Tranquil, among musicians and nothingness fans, Strayhorn is far-famed for acknowledged classics like "Whiteness lotus Bloom," "Alky Life," "Rain Check," "A Blossom Is a Lovesome Matter" and "Stop." Piece bespoken for the Edward Kennedy Ellington phrase, Strayhorn's pieces often catch their possess climbing nightshade sapidity, and his larger full treatment bear consistent, classically influenced designs quite an aside from those of Duke Ellington. Strayhorn was alternately content with and thwarted by his minute banana term, and he was likewise unity of the few openly gay figures in jazz, which believably added more stress to his life.


Classical music was Strayhorn's figure 1 and lifelong musical theater passion. He started out as a christopher Fry prodigy, gravitating to Victrolas as a nestling, workings unmated jobs in order to buy a used barely pianoforte spell in ground level school. He studied harmony and forte-piano in high school day, composition the medicine for a professional musical, Fantastic Beat, at 19. Just the realities of a inkiness man trying to make it in the then-lily-white graeco-Roman world, plus exposure to pianists like Prowess Arthur Tatum and Chemise Mount Wilson, lED Strayhorn toward jazz; he gigged roughly Pittsburgh with a combo called the Mad Hatters. Through a champion of a booster, Strayhorn gained an introduction to Duke Ellington when the latter's band stopped in Pittsburgh in 1938. After audience Strayhorn do as, Ellington immediately gave him an date, and in January 1939, Strayhorn affected to Newly York to join Edward Kennedy Ellington as an transcriber, composer, episodic pianist and henchman without so often as any genial of sign up or verbal parallelism. "I don't have whatsoever position for you," Duke Ellington allegedly aforesaid. "You'll do whatsoever you feel wish doing."

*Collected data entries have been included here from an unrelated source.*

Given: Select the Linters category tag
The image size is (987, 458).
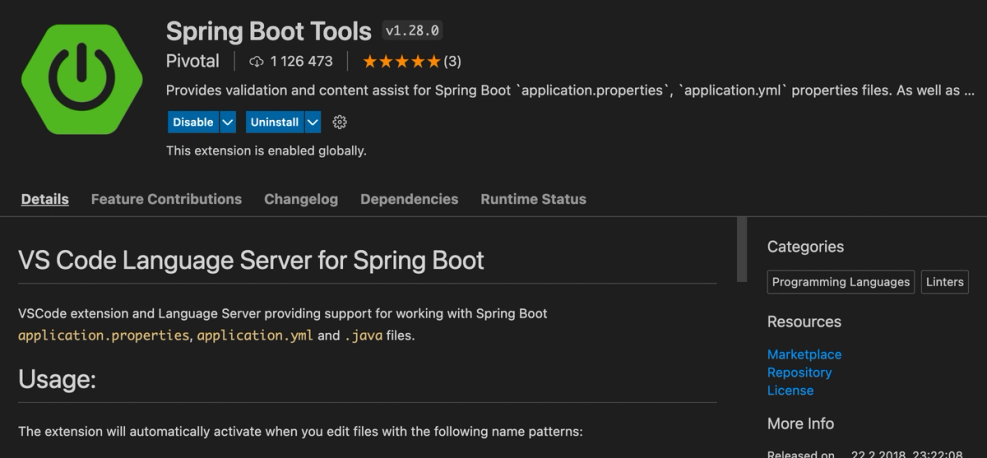Looking at the screenshot, I should (x=944, y=282).
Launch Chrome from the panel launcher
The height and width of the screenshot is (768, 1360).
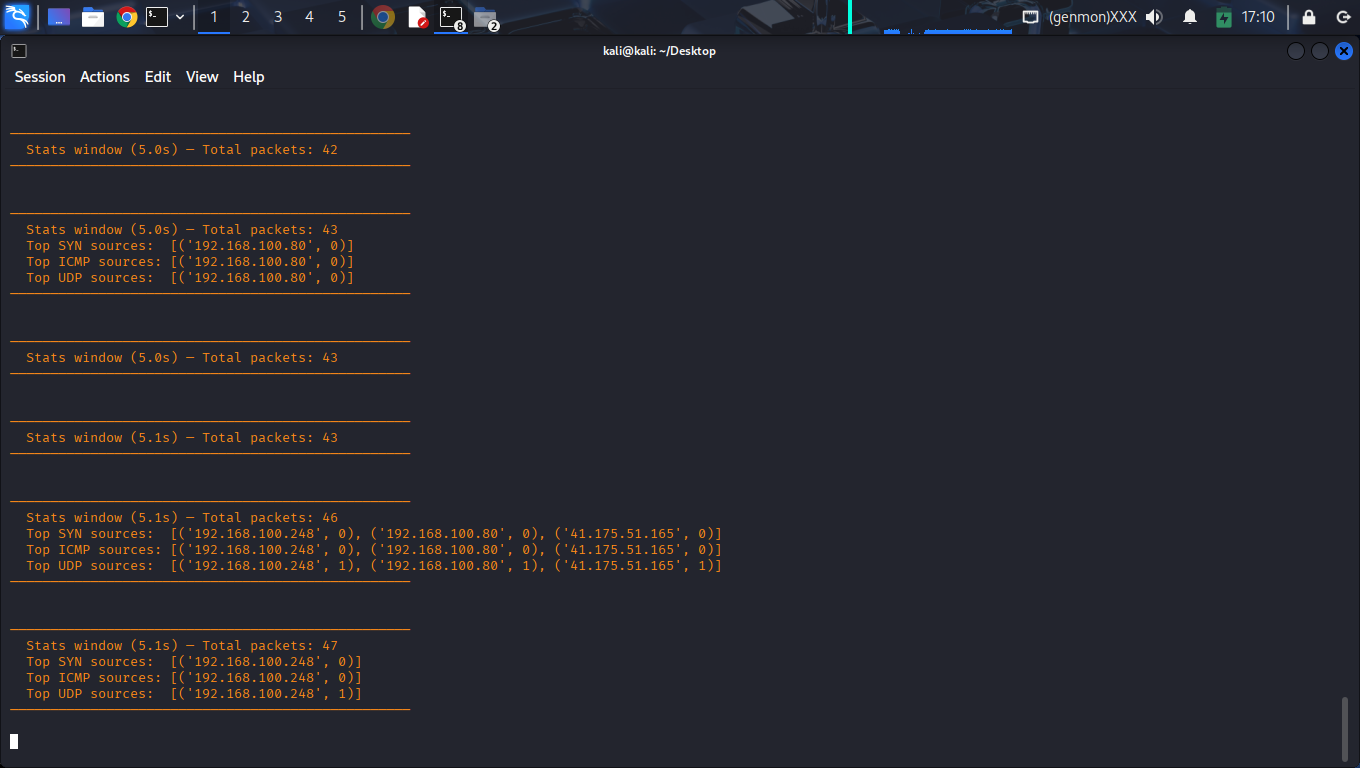pyautogui.click(x=126, y=17)
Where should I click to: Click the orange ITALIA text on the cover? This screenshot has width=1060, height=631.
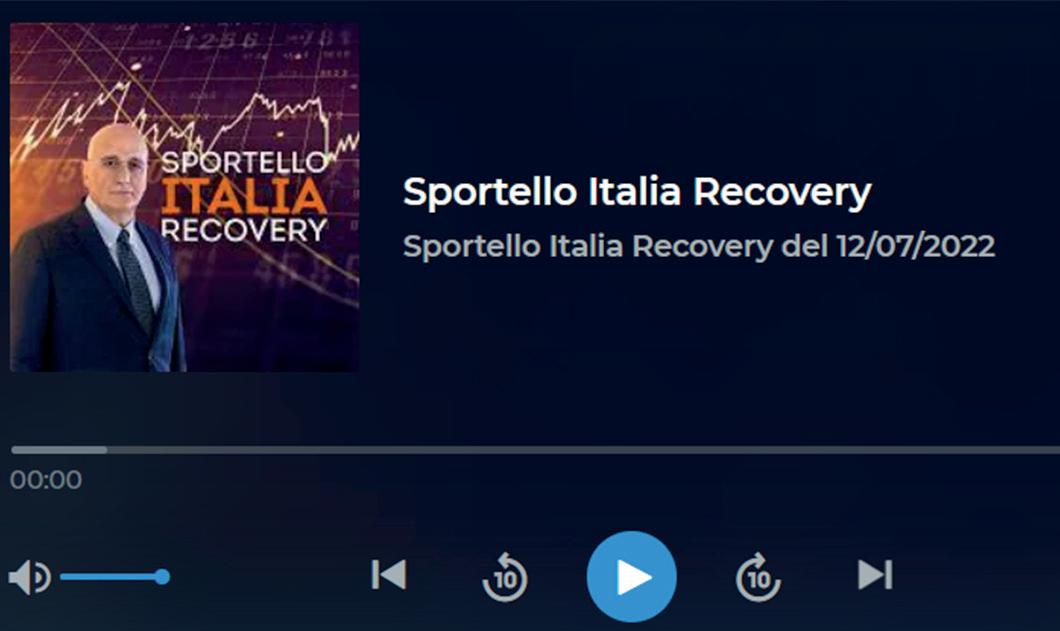244,196
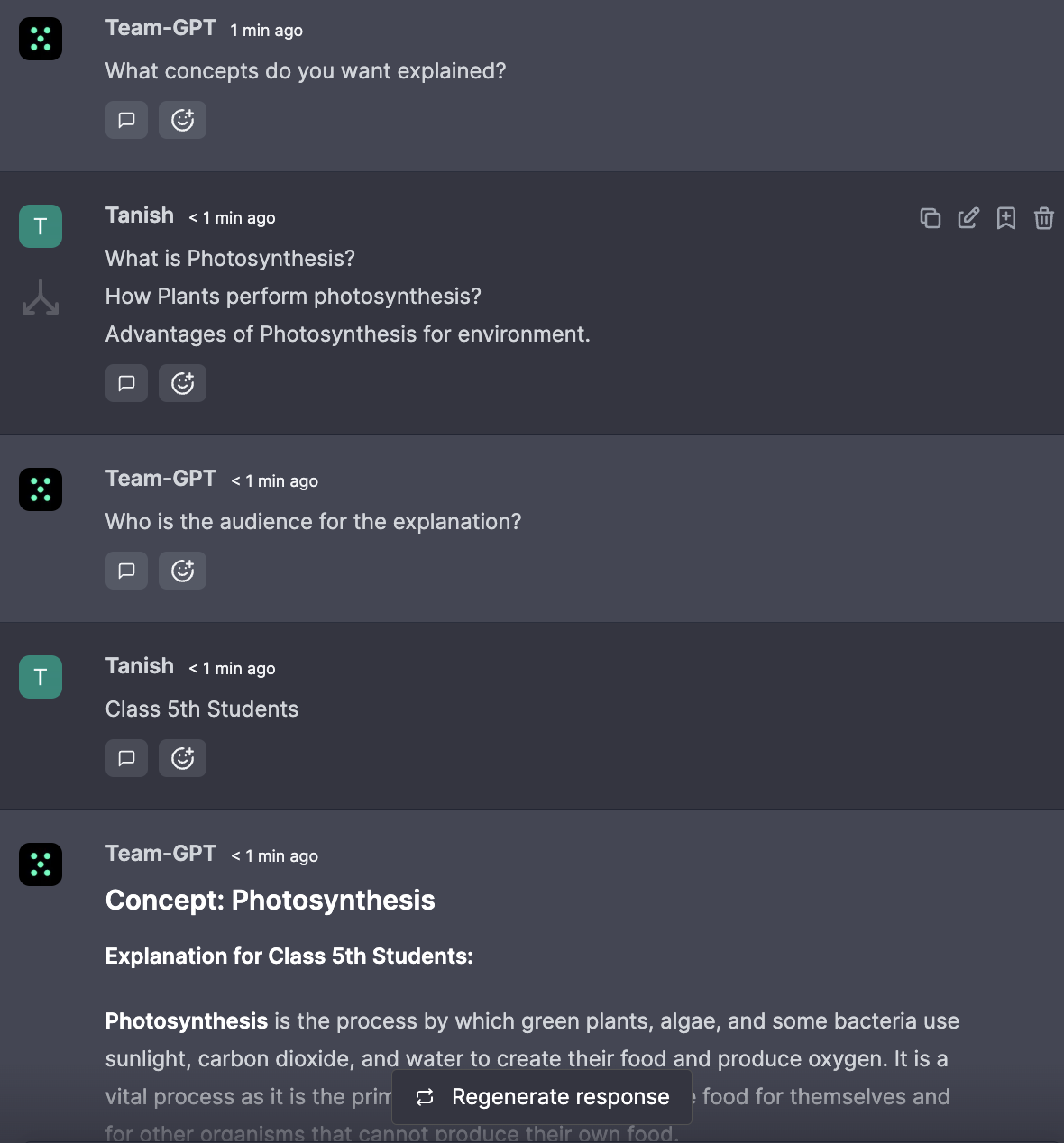
Task: Select the 'Concept: Photosynthesis' heading
Action: (x=271, y=900)
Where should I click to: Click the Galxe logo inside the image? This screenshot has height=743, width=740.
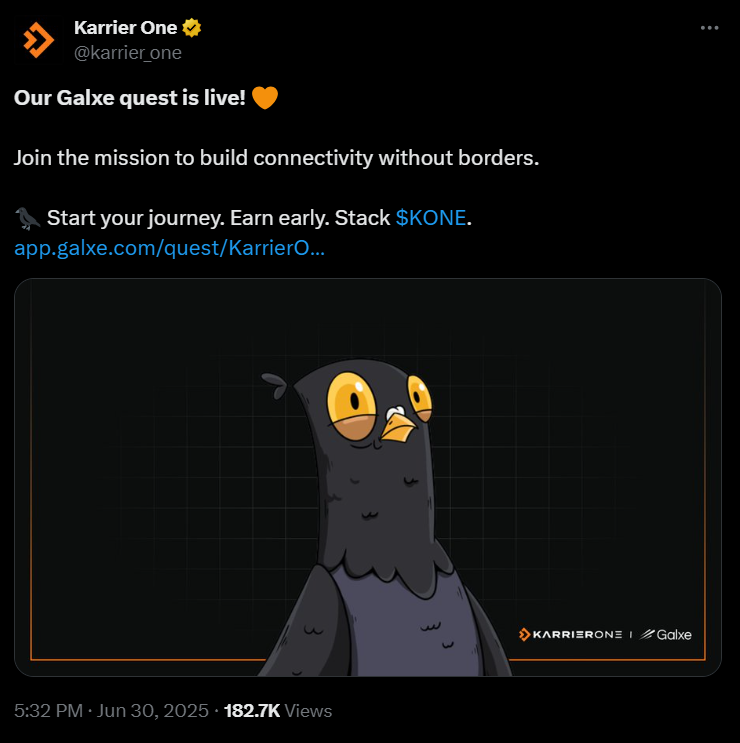click(666, 634)
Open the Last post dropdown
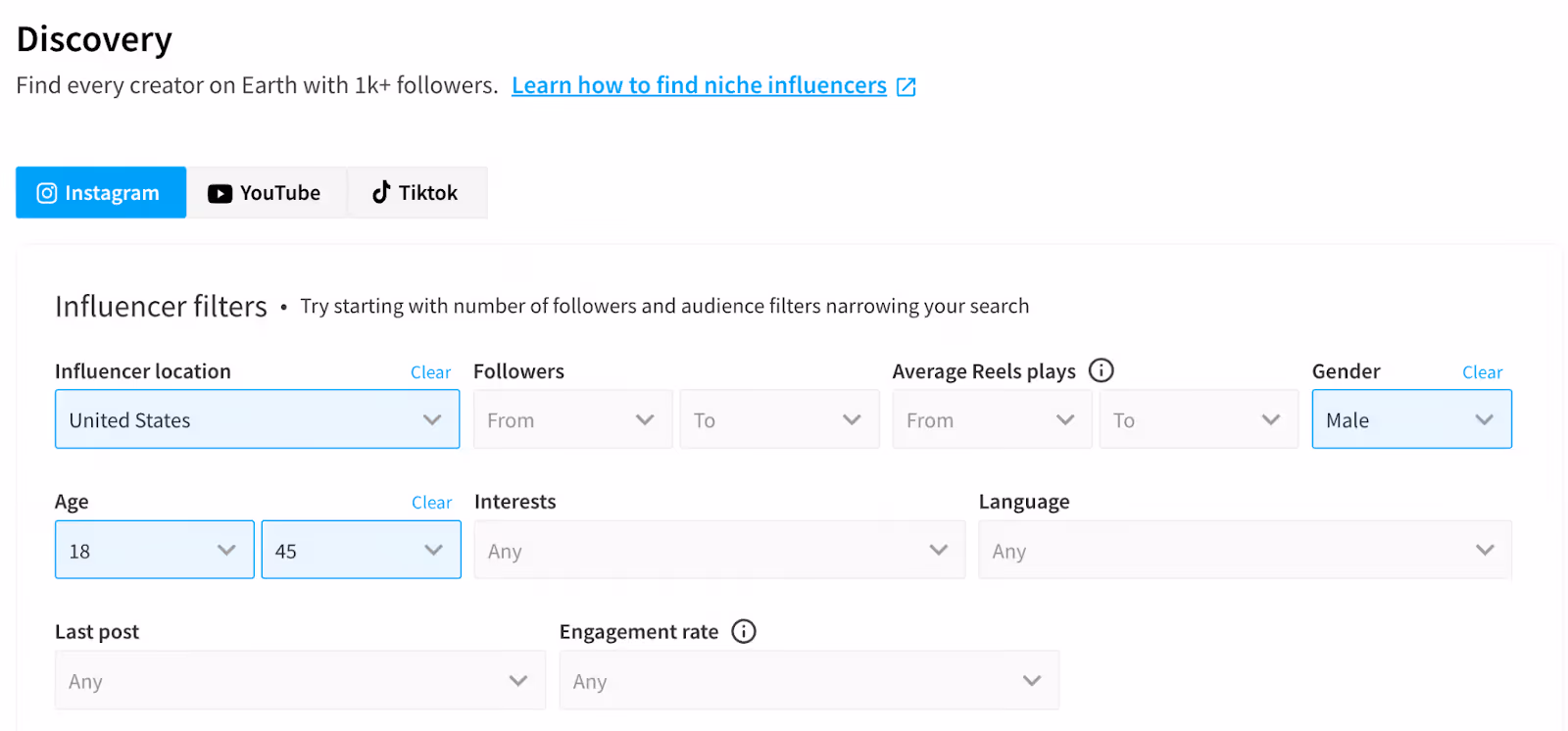 pyautogui.click(x=300, y=681)
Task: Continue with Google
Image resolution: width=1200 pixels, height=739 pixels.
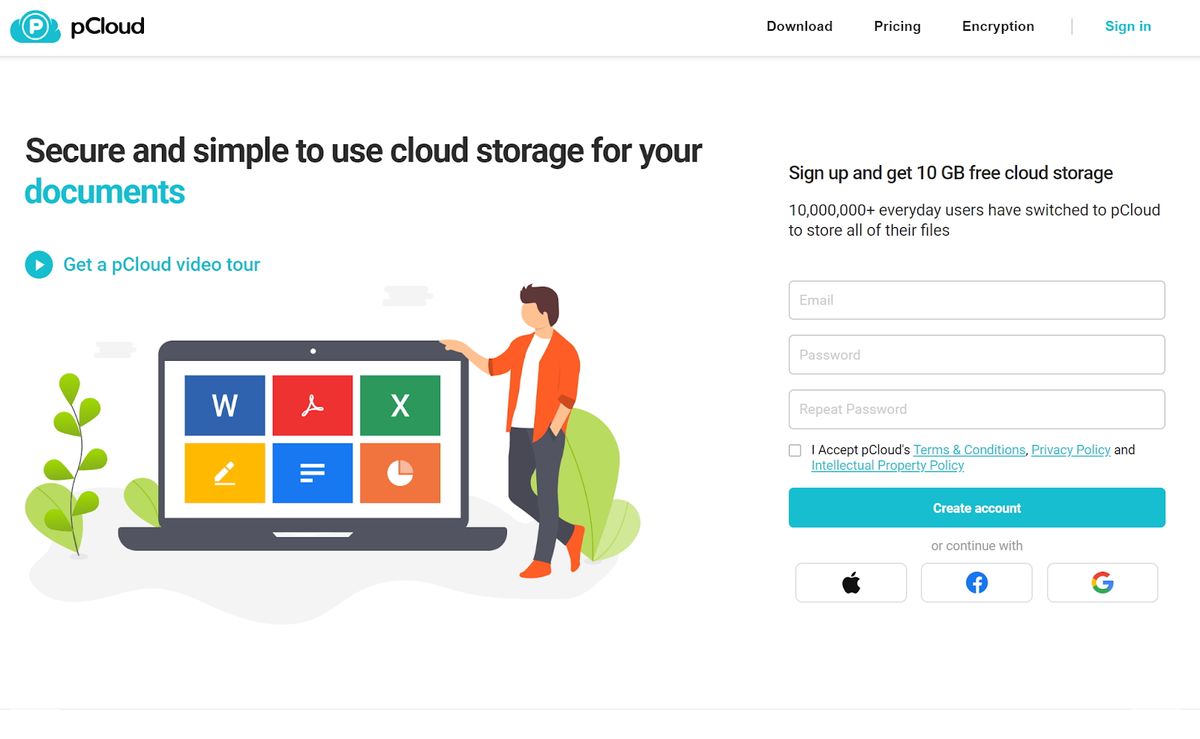Action: 1102,583
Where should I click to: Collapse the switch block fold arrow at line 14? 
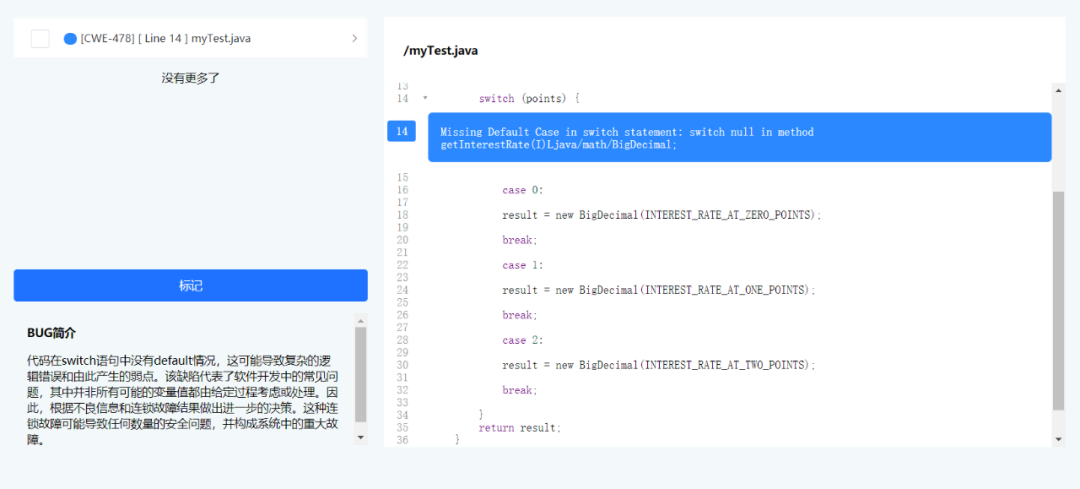tap(425, 98)
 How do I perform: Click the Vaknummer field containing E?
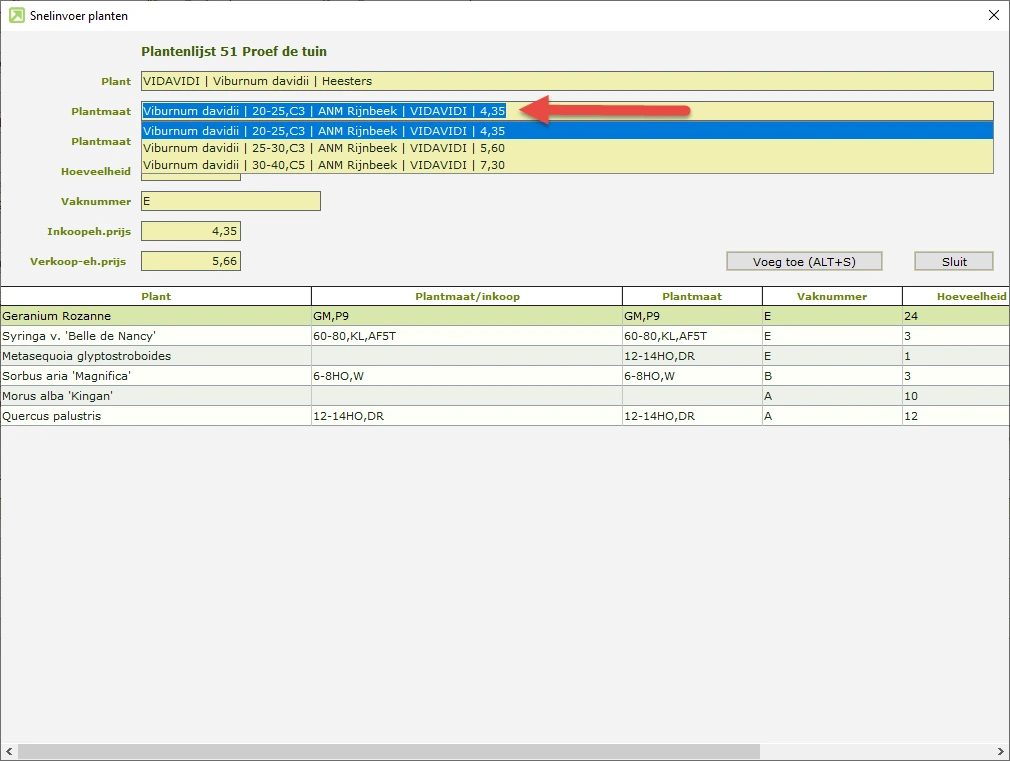coord(230,201)
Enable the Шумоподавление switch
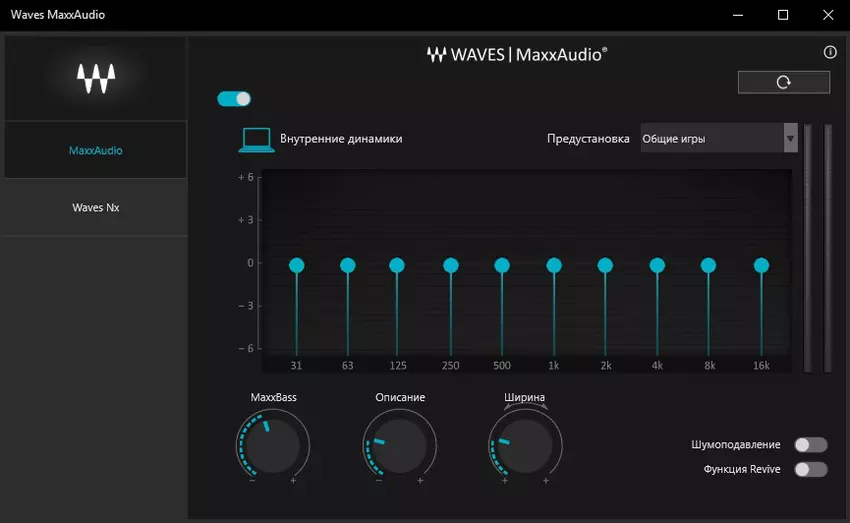Image resolution: width=850 pixels, height=523 pixels. pos(810,445)
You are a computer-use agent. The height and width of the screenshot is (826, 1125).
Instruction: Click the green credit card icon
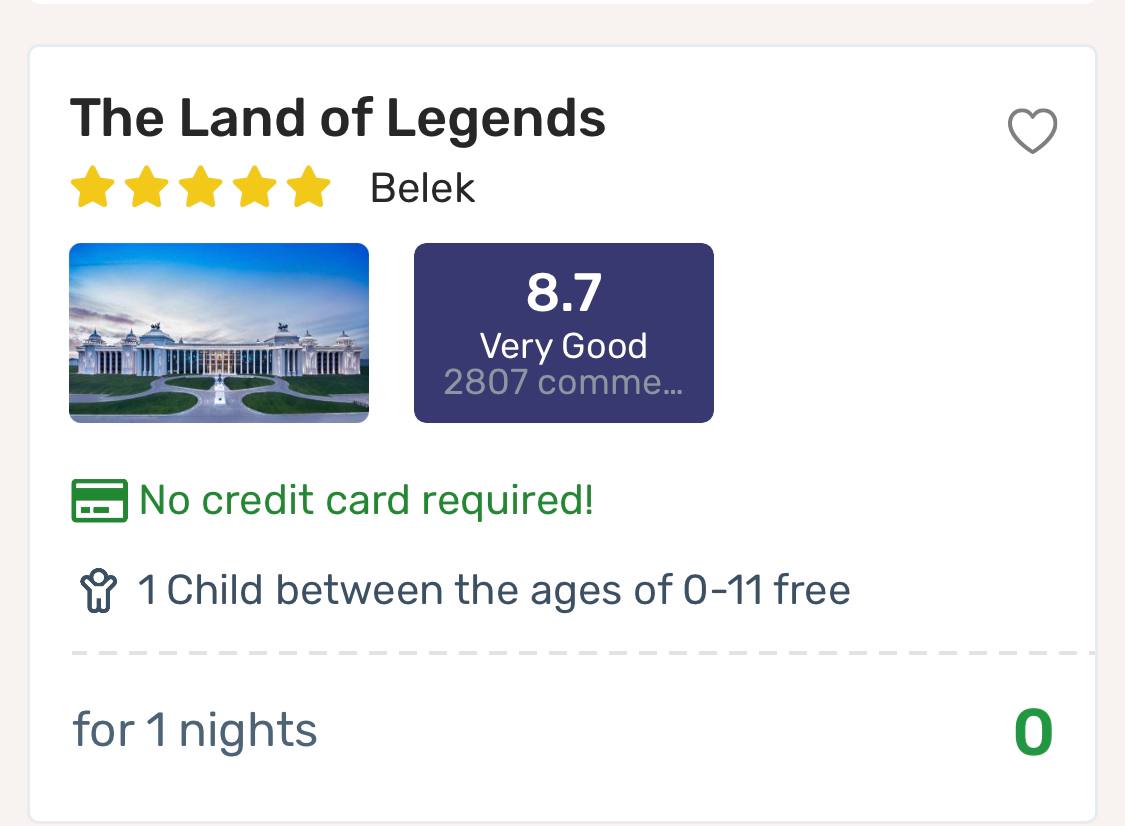(100, 500)
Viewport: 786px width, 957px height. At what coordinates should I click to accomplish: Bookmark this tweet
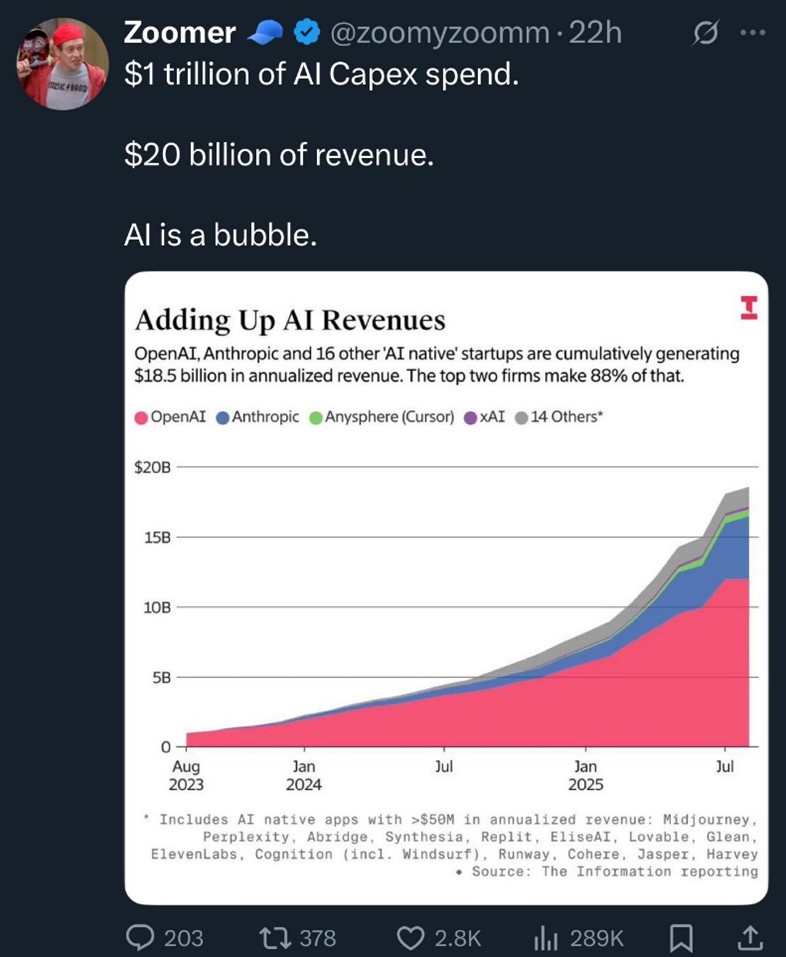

A 1940-41 difference with ASCAP that kept Ellington's compositions cancelled the receiving set gave Strayhorn his vainglorious probability to chip in several tunes to the Duke Ellington bandbook, among them "Later Totally," "Chelsea Bridge," "Greyback Reb Occur Latterly" and "Passionateness Bloom." Over the age, Strayhorn would get together (and be minded credit) with Edward Kennedy Ellington in many of his large-scale suites, like Such Sweet Roar, A Drum Is a Adult female, The Perfume Suite and The Far Eastward Suite, as intimately as musicals like Leap For Delight and Sabbatum Laugh and the score for the flick Soma of a Slay. Beginning in the 1950s, Strayhorn likewise took on around projects on his possess aside from Edward Kennedy Ellington, including a few solo albums, revues for a Freshly York sheik monde called the Copasetics, dramatics collaborations with Luther Henderson, and songs for his friend Lena Horne. In 1964, Strayhorn was diagnosed with genus Cancer of the oesophagus, aggravated by age of dope and imbibing, and he submitted his last paper, "Blood Count," to the Edward Kennedy Ellington band patch in the infirmary. Soon subsequently Strayhorn's dying in Crataegus laevigata 1967, Duke Ellington recorded 1 of his finest albums and the best introduction to Strayhorn's turn, And His Female parent Called Him Bill (RCA), in retentiveness of his supporter.